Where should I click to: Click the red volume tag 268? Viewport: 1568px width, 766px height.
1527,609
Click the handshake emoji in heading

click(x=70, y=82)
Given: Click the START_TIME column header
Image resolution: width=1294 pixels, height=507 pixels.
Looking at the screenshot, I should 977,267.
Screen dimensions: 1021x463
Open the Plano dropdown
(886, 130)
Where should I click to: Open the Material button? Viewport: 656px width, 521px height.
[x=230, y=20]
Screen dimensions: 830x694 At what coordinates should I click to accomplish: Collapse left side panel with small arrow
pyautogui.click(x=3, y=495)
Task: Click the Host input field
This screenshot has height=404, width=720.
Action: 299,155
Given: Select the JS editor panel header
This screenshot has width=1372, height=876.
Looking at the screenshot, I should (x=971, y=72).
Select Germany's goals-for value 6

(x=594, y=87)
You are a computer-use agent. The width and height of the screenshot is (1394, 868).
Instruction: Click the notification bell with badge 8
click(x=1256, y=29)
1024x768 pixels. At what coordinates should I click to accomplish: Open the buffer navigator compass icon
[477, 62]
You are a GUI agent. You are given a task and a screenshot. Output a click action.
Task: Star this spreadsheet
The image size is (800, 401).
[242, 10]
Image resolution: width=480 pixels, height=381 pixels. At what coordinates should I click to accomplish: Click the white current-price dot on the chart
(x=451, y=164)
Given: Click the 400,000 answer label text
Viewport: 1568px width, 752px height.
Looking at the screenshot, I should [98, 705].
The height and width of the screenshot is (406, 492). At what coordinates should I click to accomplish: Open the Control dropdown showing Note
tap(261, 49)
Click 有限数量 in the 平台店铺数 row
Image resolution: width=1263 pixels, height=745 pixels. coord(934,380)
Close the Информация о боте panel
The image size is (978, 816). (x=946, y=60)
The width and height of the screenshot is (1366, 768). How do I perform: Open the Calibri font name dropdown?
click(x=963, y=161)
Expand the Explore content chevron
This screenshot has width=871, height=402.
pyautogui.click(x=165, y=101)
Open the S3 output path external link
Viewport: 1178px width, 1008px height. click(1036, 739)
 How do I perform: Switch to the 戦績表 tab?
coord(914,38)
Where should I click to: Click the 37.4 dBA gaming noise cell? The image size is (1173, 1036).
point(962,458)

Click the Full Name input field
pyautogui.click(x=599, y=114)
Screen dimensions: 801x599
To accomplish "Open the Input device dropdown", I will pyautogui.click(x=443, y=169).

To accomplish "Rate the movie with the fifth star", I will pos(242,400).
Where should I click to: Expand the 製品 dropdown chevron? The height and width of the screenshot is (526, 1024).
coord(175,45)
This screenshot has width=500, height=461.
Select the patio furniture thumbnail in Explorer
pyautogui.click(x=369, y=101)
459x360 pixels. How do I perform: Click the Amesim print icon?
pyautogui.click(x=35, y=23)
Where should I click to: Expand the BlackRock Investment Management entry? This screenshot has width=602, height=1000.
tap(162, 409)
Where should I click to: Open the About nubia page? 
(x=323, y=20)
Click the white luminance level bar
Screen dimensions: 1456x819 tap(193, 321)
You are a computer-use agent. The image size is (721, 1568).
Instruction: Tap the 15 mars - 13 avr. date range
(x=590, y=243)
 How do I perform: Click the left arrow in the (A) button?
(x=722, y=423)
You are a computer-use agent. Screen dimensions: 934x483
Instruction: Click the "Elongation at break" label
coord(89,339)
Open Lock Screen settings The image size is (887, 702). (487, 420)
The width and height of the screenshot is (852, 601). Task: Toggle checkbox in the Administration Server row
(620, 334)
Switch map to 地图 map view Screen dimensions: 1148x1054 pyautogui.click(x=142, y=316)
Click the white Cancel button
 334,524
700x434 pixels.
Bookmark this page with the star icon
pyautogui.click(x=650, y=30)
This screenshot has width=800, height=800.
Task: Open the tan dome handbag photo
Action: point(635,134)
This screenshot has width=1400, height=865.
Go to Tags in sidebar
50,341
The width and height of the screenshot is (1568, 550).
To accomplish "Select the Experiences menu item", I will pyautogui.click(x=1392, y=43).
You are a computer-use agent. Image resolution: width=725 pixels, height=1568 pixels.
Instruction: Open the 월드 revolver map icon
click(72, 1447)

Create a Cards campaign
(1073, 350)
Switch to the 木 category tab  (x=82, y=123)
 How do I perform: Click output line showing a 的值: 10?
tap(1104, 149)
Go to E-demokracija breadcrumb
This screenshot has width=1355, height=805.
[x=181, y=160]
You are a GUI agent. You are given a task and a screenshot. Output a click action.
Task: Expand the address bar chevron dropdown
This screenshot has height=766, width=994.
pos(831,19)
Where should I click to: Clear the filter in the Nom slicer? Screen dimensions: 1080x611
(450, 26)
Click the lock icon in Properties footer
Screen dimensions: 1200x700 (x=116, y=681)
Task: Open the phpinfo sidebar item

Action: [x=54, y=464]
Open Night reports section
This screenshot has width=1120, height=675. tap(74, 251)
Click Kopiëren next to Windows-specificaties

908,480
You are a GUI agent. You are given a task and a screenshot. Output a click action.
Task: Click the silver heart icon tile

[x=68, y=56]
+++++
**Exercise:** Return each line of the data exactly as written above.

**Written solution:**
Where should I click to: Click the red volume tag 268? Viewport: 1568px width, 766px height.
1527,609
Click the handshake emoji in heading

click(x=70, y=82)
Given: Click the START_TIME column header
Image resolution: width=1294 pixels, height=507 pixels.
Looking at the screenshot, I should 977,267.
Screen dimensions: 1021x463
Open the Plano dropdown
(886, 130)
Where should I click to: Open the Material button? Viewport: 656px width, 521px height.
[x=230, y=20]
Screen dimensions: 830x694 At what coordinates should I click to accomplish: Collapse left side panel with small arrow
pyautogui.click(x=3, y=495)
Task: Click the Host input field
This screenshot has height=404, width=720.
Action: 299,155
Given: Select the JS editor panel header
This screenshot has width=1372, height=876.
Looking at the screenshot, I should (x=971, y=72).
Select Germany's goals-for value 6

(x=594, y=87)
You are a computer-use agent. The width and height of the screenshot is (1394, 868).
Instruction: Click the notification bell with badge 8
click(x=1256, y=29)
1024x768 pixels. At what coordinates should I click to accomplish: Open the buffer navigator compass icon
[477, 62]
You are a GUI agent. You are given a task and a screenshot. Output a click action.
Task: Star this spreadsheet
The image size is (800, 401).
[242, 10]
Image resolution: width=480 pixels, height=381 pixels. At what coordinates should I click to accomplish: Click the white current-price dot on the chart
(x=451, y=164)
Given: Click the 400,000 answer label text
Viewport: 1568px width, 752px height.
Looking at the screenshot, I should [98, 705].
The height and width of the screenshot is (406, 492). At what coordinates should I click to accomplish: Open the Control dropdown showing Note
tap(261, 49)
Click 有限数量 in the 平台店铺数 row
Image resolution: width=1263 pixels, height=745 pixels. coord(934,380)
Close the Информация о боте panel
The image size is (978, 816). (x=946, y=60)
The width and height of the screenshot is (1366, 768). How do I perform: Open the Calibri font name dropdown?
click(x=963, y=161)
Expand the Explore content chevron
This screenshot has width=871, height=402.
pyautogui.click(x=165, y=101)
Open the S3 output path external link
Viewport: 1178px width, 1008px height. click(1036, 739)
 How do I perform: Switch to the 戦績表 tab?
coord(914,38)
Where should I click to: Click the 37.4 dBA gaming noise cell? The image size is (1173, 1036).
point(962,458)

Click the Full Name input field
pyautogui.click(x=599, y=114)
Screen dimensions: 801x599
To accomplish "Open the Input device dropdown", I will pyautogui.click(x=443, y=169).

To accomplish "Rate the movie with the fifth star", I will pos(242,400).
Where should I click to: Expand the 製品 dropdown chevron? The height and width of the screenshot is (526, 1024).
coord(175,45)
This screenshot has width=500, height=461.
Select the patio furniture thumbnail in Explorer
pyautogui.click(x=369, y=101)
459x360 pixels. How do I perform: Click the Amesim print icon?
pyautogui.click(x=35, y=23)
Where should I click to: Expand the BlackRock Investment Management entry? This screenshot has width=602, height=1000.
tap(162, 409)
Where should I click to: Open the About nubia page? 
(x=323, y=20)
Click the white luminance level bar
Screen dimensions: 1456x819 tap(193, 321)
You are a computer-use agent. The image size is (721, 1568).
Instruction: Tap the 15 mars - 13 avr. date range
(x=590, y=243)
 How do I perform: Click the left arrow in the (A) button?
(x=722, y=423)
You are a computer-use agent. Screen dimensions: 934x483
Instruction: Click the "Elongation at break" label
coord(89,339)
Open Lock Screen settings The image size is (887, 702). (487, 420)
The width and height of the screenshot is (852, 601). Task: Toggle checkbox in the Administration Server row
(620, 334)
Switch map to 地图 map view Screen dimensions: 1148x1054 pyautogui.click(x=142, y=316)
Click the white Cancel button
 334,524
700x434 pixels.
Bookmark this page with the star icon
pyautogui.click(x=650, y=30)
This screenshot has width=800, height=800.
Task: Open the tan dome handbag photo
Action: point(635,134)
This screenshot has width=1400, height=865.
Go to Tags in sidebar
50,341
The width and height of the screenshot is (1568, 550).
To accomplish "Select the Experiences menu item", I will pyautogui.click(x=1392, y=43).
You are a computer-use agent. Image resolution: width=725 pixels, height=1568 pixels.
Instruction: Open the 월드 revolver map icon
click(72, 1447)

Create a Cards campaign
(1073, 350)
Switch to the 木 category tab  (x=82, y=123)
 How do I perform: Click output line showing a 的值: 10?
tap(1104, 149)
Go to E-demokracija breadcrumb
This screenshot has width=1355, height=805.
[x=181, y=160]
You are a GUI agent. You are given a task and a screenshot. Output a click action.
Task: Expand the address bar chevron dropdown
This screenshot has height=766, width=994.
pos(831,19)
Where should I click to: Clear the filter in the Nom slicer? Screen dimensions: 1080x611
(450, 26)
Click the lock icon in Properties footer
Screen dimensions: 1200x700 (x=116, y=681)
Task: Open the phpinfo sidebar item

Action: [x=54, y=464]
Open Night reports section
This screenshot has width=1120, height=675. tap(74, 251)
Click Kopiëren next to Windows-specificaties

908,480
You are a GUI agent. You are given a task and a screenshot. Output a click action.
Task: Click the silver heart icon tile

[x=68, y=56]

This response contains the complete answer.